What customers can expect — clear, frontline safeguards
Under the new framework, customers can ask their bank to block card payments to gambling sites and apps. The pledge goes beyond a single technical fix: banks have committed to better staff training, dedicated helplines, and clear referral routes to specialist services such as Gambling Care and the Money Advice and Budgeting Service (MABS). That combination of transaction controls plus human support is designed to make it easier for someone to stop harmful spending and get immediate help.
Banks are also expected to standardize the handling of these requests so customers encounter consistent, compassionate support across institutions rather than fragmented responses.
Where the plan still needs tightening
The initiative is a meaningful advance, but it’s not a cure-all. Because the card block is voluntary, its effectiveness will depend on consistent implementation, robust monitoring, and the willingness of additional financial providers to sign up. The measure targets card-based transactions — the dominant channel today — but other payment avenues exist. Some operators list cryptocurrencies and e-wallets among their options, and prepaid vouchers or direct bank transfers can also enable gambling activity outside the card system. That reality makes it vital for banks, regulators and policy-makers to map how players move money across different rails and to close predictable loopholes.
Also, without publicly available outcome metrics, it will be hard to assess whether the program genuinely reduces harm or simply displaces spending.
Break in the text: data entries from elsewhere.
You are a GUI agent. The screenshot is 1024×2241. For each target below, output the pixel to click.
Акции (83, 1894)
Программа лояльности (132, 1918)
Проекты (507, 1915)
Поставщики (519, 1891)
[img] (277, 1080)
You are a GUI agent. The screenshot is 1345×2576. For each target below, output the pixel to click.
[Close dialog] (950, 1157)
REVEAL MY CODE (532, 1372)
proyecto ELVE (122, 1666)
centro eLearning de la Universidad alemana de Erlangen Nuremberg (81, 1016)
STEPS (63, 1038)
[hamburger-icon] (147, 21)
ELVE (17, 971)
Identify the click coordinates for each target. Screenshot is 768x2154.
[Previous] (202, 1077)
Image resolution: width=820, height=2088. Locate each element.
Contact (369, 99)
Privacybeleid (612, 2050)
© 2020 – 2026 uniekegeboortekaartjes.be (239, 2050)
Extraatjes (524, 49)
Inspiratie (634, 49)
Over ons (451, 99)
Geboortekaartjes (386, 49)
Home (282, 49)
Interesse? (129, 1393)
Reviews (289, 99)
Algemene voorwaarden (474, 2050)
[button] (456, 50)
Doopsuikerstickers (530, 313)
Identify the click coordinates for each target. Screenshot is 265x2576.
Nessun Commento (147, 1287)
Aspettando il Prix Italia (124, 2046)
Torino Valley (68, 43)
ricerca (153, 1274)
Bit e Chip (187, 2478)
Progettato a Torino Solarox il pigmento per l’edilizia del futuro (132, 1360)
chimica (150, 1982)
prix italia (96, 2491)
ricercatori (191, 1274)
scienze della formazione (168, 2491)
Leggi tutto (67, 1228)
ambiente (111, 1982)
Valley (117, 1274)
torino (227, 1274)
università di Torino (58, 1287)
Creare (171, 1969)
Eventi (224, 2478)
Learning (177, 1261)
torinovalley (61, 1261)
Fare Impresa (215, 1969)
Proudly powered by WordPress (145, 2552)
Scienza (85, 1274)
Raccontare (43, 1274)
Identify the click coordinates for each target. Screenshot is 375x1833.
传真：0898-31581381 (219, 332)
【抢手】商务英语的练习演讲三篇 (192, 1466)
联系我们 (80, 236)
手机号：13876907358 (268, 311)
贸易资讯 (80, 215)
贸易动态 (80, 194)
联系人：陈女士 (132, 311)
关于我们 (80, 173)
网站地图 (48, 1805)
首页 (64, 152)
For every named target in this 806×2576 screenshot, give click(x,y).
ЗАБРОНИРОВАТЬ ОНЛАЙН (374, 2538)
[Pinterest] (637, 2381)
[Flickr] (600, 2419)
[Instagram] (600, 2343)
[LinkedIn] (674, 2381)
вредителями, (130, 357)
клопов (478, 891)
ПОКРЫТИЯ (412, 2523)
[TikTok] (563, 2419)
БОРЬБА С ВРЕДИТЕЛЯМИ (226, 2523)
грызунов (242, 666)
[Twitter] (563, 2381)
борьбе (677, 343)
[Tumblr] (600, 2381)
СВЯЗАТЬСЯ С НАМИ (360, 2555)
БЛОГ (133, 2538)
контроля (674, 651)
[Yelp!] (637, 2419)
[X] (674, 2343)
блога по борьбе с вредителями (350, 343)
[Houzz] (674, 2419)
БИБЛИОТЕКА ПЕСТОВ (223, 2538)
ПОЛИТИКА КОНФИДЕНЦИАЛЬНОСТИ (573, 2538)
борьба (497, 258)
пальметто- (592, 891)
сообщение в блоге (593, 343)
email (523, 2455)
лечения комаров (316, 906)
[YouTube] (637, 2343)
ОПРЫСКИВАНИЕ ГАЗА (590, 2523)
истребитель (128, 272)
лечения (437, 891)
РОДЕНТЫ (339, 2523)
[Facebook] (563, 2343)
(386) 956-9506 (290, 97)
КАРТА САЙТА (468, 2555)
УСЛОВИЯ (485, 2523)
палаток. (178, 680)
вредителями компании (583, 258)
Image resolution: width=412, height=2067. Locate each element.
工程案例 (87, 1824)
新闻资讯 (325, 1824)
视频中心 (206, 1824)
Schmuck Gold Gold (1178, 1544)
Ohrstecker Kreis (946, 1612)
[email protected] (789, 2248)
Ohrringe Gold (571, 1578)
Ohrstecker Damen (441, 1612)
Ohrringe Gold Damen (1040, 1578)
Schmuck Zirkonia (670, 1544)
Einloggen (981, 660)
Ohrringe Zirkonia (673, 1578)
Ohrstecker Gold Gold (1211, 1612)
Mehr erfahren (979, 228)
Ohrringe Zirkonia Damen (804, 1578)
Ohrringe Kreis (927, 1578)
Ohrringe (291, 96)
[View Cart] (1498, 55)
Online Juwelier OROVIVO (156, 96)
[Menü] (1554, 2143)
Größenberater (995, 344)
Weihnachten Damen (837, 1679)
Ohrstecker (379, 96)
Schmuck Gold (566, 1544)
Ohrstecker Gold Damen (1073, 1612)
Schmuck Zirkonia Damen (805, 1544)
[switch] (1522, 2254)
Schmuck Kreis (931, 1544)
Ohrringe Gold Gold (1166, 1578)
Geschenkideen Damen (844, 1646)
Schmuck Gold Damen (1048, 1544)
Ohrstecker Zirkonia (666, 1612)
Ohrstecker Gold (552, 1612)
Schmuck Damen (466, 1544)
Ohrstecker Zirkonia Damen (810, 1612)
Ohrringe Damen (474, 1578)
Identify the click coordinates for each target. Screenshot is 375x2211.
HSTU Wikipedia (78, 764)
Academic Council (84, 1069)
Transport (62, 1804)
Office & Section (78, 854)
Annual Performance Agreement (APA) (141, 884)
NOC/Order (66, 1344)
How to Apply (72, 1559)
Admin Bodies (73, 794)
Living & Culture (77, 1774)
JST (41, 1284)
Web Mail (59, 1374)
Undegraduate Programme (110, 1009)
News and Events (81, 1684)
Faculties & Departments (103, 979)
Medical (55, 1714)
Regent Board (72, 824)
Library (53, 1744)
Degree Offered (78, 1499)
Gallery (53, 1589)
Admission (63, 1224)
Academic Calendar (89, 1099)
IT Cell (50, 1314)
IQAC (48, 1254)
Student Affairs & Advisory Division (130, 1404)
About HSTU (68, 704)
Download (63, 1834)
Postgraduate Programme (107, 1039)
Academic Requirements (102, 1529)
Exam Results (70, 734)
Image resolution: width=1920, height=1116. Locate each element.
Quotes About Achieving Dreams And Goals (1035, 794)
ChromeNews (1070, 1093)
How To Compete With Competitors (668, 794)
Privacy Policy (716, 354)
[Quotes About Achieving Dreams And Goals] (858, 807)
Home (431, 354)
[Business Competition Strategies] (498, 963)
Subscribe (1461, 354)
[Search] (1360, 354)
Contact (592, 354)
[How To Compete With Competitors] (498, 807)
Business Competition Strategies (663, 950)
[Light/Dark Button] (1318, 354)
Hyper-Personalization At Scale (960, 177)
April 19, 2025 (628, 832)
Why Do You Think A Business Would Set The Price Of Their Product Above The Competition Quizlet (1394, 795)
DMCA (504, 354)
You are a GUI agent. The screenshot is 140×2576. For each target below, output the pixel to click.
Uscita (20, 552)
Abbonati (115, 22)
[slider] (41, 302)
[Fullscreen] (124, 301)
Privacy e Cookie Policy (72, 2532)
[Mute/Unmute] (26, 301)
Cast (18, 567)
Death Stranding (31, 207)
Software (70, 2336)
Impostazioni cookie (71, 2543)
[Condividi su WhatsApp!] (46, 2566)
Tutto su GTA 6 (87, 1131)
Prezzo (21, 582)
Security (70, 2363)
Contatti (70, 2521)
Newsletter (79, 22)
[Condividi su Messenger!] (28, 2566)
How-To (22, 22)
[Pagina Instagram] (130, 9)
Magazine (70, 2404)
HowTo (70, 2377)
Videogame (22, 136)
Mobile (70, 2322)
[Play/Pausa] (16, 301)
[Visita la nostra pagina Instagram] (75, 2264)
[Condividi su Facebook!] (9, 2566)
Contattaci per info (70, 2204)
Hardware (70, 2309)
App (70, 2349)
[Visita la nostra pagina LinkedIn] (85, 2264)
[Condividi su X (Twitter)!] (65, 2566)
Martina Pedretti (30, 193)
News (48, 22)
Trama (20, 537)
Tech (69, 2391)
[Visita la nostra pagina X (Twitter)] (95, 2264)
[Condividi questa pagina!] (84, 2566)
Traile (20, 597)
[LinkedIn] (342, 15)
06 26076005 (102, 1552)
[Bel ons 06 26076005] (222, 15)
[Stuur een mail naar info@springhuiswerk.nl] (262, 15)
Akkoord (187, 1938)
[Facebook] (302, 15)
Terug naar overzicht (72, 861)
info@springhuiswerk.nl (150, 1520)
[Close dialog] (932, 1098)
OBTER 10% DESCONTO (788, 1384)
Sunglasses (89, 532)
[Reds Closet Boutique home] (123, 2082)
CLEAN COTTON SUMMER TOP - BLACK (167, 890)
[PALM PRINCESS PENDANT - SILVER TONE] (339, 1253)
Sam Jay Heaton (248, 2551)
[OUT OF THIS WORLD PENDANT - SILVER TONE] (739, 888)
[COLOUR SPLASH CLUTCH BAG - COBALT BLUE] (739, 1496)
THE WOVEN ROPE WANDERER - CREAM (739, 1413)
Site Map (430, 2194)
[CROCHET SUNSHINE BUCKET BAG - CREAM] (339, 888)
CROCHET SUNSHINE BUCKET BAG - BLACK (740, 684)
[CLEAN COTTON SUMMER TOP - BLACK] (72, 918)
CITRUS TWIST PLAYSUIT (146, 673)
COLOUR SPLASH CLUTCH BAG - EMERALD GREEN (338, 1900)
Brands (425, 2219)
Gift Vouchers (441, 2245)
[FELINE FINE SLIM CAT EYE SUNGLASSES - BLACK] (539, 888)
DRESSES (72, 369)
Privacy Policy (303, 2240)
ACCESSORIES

Independent evaluation and transparent reporting should be part of the rollout.
Why industry cooperation matters — and what to watch for next
The IBCB’s involvement signals a cultural shift in banking: treating gambling-related requests as a consumer-protection priority rather than a peripheral issue. For regulators, the card block adds a practical tool that complements legislative measures under the Gambling Regulation Act. The GRAI and consumer bodies will need to watch uptake rates, processing times, and whether frontline staff are equipped to manage sensitive conversations and referrals.
Operators and software providers that power online games also have a role. Many popular titles and platforms are driven by vendors like Betsoft and Pragmatic Play, which shape player experiences and promotional flows; transparency and responsible-play features at the platform level can reinforce financial safeguards already offered by banks. Games themselves—such as NetEnt’s titles like Crab Trap Slots—remain central to the online market and should be part of any broader harm-reduction conversation; a clearer picture of game-level risk could help target interventions more effectively.
Immediate actions and the broader picture
For customers who want protections now, contacting your bank to request the voluntary card block is the quickest option; banks involved have pledged dedicated contacts and support. At the same time, policy-makers and industry must avoid complacency: expanding participation beyond the three pillar banks, tracking outcomes, and addressing non-card payment methods are essential next moves.
This scheme represents a practical, humane tool that can reduce immediate financial harm when implemented well. Its long-term impact will depend on follow-through, cross-sector cooperation, and rigorous evaluation to ensure the measure helps the people it intends to protect without leaving easy workarounds in place.